▶ [Brief] Using the data below, return word for word every line from the one holding "Viewport: 811px width, 538px height." down to the one holding "up one folder". Leave pictures out.

▶ [Material for the task]
>>>>>

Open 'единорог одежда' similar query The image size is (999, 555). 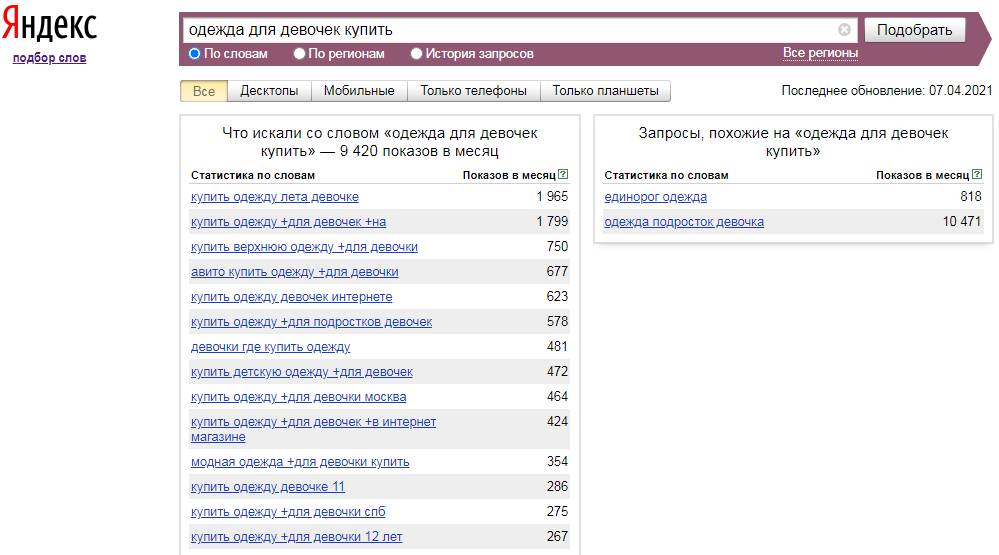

<<<<<
>>>>>

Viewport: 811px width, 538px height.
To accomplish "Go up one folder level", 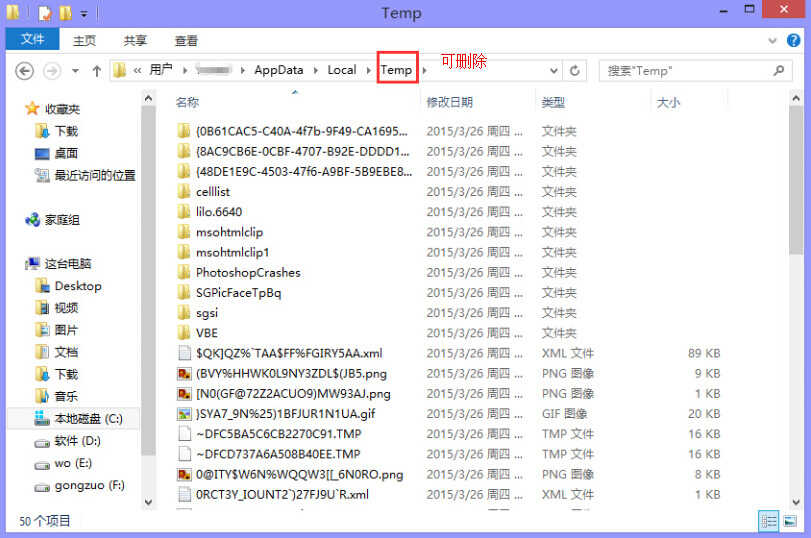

<<<<<
>>>>>

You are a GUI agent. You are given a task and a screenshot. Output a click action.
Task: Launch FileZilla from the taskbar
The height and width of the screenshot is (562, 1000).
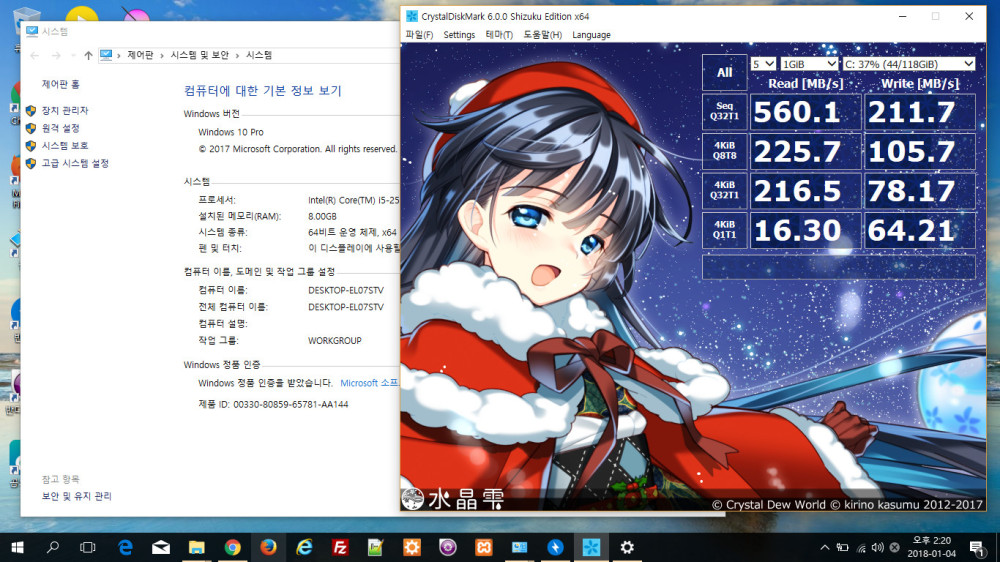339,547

<<<<<

▶ [Result for this exercise]
Viewport: 811px width, 538px height.
To accomplish "Go up one folder level", 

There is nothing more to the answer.